Wednesday, October 28, 2020

Archive, 28 October 1931: the long-playing record innovation | The Guardian

No longer will you have to suffer the break in emotional response to a long composition coming from the gramophone. A single disc will carry you to the end of the piece. There will be no scratching in the midst of harmonious sounds, no rising to turn the disc, even to pause for the automatic change made in the gramophone itself. This long-playing record, so the press reports, according to the Literary Digest, “will solve the problem that has one been regarded as retarding the popularity of the gramophone as compared to other modern home-entertainment devices.”
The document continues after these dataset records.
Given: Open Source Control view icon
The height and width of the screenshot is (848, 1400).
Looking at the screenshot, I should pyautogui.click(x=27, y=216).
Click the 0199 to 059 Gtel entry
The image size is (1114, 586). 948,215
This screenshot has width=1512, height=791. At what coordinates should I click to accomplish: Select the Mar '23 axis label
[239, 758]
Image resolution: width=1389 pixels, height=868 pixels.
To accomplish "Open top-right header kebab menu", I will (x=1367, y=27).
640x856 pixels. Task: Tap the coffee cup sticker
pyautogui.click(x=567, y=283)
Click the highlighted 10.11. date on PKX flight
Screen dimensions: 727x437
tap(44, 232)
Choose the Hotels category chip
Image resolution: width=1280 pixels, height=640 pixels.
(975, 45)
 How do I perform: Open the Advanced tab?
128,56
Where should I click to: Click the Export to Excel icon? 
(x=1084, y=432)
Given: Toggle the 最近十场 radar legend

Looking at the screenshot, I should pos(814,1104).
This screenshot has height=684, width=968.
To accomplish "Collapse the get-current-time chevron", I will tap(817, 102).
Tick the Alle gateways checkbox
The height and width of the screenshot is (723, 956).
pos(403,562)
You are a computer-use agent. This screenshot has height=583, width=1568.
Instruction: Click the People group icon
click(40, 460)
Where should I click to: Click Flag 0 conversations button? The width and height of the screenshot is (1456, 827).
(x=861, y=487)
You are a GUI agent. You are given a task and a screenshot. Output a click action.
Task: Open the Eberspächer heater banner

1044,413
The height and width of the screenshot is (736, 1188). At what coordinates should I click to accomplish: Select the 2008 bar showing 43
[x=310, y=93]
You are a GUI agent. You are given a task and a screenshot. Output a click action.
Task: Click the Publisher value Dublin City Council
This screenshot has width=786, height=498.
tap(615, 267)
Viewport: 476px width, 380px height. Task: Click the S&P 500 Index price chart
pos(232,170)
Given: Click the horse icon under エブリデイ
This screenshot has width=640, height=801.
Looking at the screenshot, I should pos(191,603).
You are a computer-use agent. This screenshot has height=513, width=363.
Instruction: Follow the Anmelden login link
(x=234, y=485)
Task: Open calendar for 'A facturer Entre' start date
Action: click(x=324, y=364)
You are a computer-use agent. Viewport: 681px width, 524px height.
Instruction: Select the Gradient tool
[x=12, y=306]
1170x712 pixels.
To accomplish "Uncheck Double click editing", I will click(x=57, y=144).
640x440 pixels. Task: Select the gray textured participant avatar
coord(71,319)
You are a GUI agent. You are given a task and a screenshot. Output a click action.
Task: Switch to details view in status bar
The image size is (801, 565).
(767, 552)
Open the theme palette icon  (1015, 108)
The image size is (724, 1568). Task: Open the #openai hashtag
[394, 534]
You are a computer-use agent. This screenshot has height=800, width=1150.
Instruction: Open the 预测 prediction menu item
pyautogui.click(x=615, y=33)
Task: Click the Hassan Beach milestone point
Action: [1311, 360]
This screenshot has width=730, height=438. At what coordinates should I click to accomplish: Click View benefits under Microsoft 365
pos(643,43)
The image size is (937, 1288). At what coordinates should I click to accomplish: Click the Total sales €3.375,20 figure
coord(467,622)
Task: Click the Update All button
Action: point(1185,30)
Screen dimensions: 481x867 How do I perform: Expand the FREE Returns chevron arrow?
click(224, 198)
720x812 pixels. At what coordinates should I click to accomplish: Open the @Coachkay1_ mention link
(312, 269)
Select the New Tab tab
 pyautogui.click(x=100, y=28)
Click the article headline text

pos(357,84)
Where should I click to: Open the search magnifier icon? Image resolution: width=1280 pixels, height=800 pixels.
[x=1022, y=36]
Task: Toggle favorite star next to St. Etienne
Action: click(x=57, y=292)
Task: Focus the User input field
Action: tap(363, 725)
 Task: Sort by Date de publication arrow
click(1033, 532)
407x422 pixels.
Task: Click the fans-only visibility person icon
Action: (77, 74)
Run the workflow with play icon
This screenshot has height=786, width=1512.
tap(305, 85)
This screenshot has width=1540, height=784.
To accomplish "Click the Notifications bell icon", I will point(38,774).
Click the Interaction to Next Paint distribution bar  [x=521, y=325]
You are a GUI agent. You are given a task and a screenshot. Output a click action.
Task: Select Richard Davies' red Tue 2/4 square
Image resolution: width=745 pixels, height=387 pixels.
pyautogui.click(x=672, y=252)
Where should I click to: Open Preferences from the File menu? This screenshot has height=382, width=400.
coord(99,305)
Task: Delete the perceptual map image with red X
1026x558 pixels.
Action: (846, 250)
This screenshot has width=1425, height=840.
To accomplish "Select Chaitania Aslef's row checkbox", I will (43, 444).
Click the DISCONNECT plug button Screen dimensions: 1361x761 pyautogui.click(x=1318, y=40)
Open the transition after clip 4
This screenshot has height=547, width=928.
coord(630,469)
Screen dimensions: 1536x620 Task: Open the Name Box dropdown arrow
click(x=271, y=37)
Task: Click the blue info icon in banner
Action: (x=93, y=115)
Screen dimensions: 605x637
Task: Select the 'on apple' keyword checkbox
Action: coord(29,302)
The new records are to be known as “programme transcriptions,” and are titled as complete “performances” in contradistinction to the ordinary records which reproduce only excepts or portions of the musical composition.

How it is done
Here is a description of the process of making the new disc, “The long-playing feature is obtained by slowing down the turntable speed from 78 to 33 1-3 revolutions per minute and by introducing almost double the numbers of grooves on the playing surface. The new discs are made of an exclusive new composition called Victrolac, which is semi-flexible, and will not break when dropped. The new material makes it practicable to place finer grooves, spaced closer together, on the record, and actually reduces the surface noise from the needle to less than half of that evident on the ordinary record. The slower turntable speed essential in playing the new records is obtained by the use of a specially developed gear-shift arrangement which also permits the use of the 78 rpm speed as well.

This gear-shift mechanism, which was developed after painstaking experiment, is incorporated in the new radio-gramophone instruments. For the thousands who already have electric gramophones an inexpensive gear-shift arrangement for playing the new records, which any qualified radio service man can install, will soon be made available. These mechanisms, it is said, may be fitted to almost any of the modern gramophone instruments.”

A contrast
At a recent demonstration in the United States was heard the first composition to be recorded as a programme transcription. This was Beethoven’s Fifth Symphony as performed by the Philadelphia Orchestra under the direction of Leopold Stokowski. We are told that “The superiority of the new records was made strikingly apparent when one of the speakers exhibited an album of four records recorded by the ordinary method and then held up a single one of the new discs with a complete recording of the same composition.”